(Given problem) Copy out each of the entries below word for word.

(Information given)
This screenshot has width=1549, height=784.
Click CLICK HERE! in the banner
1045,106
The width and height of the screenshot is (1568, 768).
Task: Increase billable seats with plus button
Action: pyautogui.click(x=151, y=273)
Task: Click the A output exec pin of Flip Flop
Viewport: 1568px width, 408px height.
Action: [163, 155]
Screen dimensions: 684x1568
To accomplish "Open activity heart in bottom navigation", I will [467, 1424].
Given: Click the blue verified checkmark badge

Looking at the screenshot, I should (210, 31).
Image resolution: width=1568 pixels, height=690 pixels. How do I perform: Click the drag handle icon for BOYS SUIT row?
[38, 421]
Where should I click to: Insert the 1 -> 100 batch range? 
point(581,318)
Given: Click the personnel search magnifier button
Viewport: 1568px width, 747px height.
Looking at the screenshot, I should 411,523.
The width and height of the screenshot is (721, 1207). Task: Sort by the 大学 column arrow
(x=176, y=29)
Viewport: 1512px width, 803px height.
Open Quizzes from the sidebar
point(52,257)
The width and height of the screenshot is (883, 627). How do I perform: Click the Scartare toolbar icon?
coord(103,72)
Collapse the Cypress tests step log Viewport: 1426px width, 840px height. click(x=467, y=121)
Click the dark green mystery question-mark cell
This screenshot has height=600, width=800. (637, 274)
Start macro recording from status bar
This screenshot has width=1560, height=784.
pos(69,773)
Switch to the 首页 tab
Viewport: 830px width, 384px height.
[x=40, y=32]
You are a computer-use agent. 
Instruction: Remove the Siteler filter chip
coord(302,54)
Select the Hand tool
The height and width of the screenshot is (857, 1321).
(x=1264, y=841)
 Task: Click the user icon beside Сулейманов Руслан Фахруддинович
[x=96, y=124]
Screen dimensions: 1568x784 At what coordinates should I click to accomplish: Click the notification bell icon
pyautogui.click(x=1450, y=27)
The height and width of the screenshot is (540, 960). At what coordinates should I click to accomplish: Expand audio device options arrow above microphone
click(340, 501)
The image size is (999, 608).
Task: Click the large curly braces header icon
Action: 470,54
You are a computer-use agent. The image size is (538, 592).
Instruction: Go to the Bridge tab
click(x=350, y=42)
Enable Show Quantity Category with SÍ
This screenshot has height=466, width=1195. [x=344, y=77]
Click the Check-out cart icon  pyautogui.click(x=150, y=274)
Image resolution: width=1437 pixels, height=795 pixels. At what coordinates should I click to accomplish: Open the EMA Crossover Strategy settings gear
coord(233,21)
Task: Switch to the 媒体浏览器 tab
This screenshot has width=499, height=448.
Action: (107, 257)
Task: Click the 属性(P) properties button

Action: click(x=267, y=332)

(Response to the exercise)
This screenshot has width=1549, height=784.
Click CLICK HERE! in the banner
1045,106
The width and height of the screenshot is (1568, 768).
Task: Increase billable seats with plus button
Action: pyautogui.click(x=151, y=273)
Task: Click the A output exec pin of Flip Flop
Viewport: 1568px width, 408px height.
Action: [163, 155]
Screen dimensions: 684x1568
To accomplish "Open activity heart in bottom navigation", I will [467, 1424].
Given: Click the blue verified checkmark badge

Looking at the screenshot, I should (210, 31).
Image resolution: width=1568 pixels, height=690 pixels. How do I perform: Click the drag handle icon for BOYS SUIT row?
[38, 421]
Where should I click to: Insert the 1 -> 100 batch range? 
point(581,318)
Given: Click the personnel search magnifier button
Viewport: 1568px width, 747px height.
Looking at the screenshot, I should 411,523.
The width and height of the screenshot is (721, 1207). Task: Sort by the 大学 column arrow
(x=176, y=29)
Viewport: 1512px width, 803px height.
Open Quizzes from the sidebar
point(52,257)
The width and height of the screenshot is (883, 627). How do I perform: Click the Scartare toolbar icon?
coord(103,72)
Collapse the Cypress tests step log Viewport: 1426px width, 840px height. click(x=467, y=121)
Click the dark green mystery question-mark cell
This screenshot has height=600, width=800. (637, 274)
Start macro recording from status bar
This screenshot has width=1560, height=784.
pos(69,773)
Switch to the 首页 tab
Viewport: 830px width, 384px height.
[x=40, y=32]
You are a computer-use agent. 
Instruction: Remove the Siteler filter chip
coord(302,54)
Select the Hand tool
The height and width of the screenshot is (857, 1321).
(x=1264, y=841)
 Task: Click the user icon beside Сулейманов Руслан Фахруддинович
[x=96, y=124]
Screen dimensions: 1568x784 At what coordinates should I click to accomplish: Click the notification bell icon
pyautogui.click(x=1450, y=27)
The height and width of the screenshot is (540, 960). At what coordinates should I click to accomplish: Expand audio device options arrow above microphone
click(340, 501)
The image size is (999, 608).
Task: Click the large curly braces header icon
Action: 470,54
You are a computer-use agent. The image size is (538, 592).
Instruction: Go to the Bridge tab
click(x=350, y=42)
Enable Show Quantity Category with SÍ
This screenshot has height=466, width=1195. [x=344, y=77]
Click the Check-out cart icon  pyautogui.click(x=150, y=274)
Image resolution: width=1437 pixels, height=795 pixels. At what coordinates should I click to accomplish: Open the EMA Crossover Strategy settings gear
coord(233,21)
Task: Switch to the 媒体浏览器 tab
This screenshot has width=499, height=448.
Action: (107, 257)
Task: Click the 属性(P) properties button

Action: click(x=267, y=332)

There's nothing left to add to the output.